RECORD SET Start Marker

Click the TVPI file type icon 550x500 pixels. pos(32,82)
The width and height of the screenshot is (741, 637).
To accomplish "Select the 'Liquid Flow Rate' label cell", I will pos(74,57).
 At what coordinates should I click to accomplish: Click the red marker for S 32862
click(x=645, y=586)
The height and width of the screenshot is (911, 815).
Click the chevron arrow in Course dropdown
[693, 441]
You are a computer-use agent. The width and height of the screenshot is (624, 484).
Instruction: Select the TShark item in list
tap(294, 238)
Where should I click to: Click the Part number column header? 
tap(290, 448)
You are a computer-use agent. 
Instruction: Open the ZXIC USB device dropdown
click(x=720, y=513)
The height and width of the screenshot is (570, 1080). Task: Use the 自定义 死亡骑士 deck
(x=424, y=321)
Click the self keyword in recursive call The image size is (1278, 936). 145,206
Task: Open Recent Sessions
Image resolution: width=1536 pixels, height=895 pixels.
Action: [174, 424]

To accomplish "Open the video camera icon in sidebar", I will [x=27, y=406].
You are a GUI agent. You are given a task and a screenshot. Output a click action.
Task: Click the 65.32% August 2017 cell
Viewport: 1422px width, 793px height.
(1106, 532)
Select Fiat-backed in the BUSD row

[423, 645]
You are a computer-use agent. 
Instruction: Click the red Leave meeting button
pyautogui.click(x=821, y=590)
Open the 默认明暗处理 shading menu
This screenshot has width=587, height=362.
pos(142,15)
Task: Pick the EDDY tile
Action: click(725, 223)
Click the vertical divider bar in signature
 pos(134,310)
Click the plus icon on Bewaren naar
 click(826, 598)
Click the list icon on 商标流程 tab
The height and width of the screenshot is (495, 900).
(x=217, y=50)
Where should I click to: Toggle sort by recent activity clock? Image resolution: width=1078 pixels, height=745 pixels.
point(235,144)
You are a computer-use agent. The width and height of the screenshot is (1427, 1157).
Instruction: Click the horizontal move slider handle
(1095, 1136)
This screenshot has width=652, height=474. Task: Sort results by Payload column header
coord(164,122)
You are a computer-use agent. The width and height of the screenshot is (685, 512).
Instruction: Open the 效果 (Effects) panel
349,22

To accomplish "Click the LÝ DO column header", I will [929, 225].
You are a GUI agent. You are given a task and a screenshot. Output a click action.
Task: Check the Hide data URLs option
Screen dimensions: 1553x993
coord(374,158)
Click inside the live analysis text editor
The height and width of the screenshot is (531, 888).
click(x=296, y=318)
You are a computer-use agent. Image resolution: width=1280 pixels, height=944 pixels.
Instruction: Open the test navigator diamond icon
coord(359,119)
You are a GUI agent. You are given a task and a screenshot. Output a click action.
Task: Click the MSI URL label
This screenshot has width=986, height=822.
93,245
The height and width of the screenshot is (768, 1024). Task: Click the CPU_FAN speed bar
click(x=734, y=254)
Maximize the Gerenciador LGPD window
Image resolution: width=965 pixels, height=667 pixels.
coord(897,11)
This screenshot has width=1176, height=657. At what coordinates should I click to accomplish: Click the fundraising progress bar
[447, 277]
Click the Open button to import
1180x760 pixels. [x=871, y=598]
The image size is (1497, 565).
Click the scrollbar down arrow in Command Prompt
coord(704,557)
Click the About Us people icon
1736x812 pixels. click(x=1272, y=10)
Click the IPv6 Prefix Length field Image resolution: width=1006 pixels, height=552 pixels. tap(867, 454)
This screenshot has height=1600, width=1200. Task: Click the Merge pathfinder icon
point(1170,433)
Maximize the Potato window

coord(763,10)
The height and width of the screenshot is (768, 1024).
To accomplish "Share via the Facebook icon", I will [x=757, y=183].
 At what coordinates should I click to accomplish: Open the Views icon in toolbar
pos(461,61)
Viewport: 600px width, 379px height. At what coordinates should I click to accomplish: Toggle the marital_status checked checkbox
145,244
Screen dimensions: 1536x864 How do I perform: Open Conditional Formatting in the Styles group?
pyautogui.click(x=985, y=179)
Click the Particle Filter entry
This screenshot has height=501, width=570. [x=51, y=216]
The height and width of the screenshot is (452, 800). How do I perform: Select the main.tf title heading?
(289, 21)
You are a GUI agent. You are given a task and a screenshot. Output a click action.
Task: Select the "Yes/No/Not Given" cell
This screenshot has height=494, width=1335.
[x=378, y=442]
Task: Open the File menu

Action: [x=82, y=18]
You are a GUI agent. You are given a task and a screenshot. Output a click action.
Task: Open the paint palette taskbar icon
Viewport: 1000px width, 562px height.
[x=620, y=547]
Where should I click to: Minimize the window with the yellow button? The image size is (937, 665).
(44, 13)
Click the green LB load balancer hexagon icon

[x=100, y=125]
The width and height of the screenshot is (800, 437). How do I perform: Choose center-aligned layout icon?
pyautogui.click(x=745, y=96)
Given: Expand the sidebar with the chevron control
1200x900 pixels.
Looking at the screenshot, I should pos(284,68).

RECORD SET End Marker

Check each line above for the word "cell" and copy every line that has it.

> _SOLUTION_:
To accomplish "Select the 'Liquid Flow Rate' label cell", I will pos(74,57).
Task: Click the 65.32% August 2017 cell
Task: Select the "Yes/No/Not Given" cell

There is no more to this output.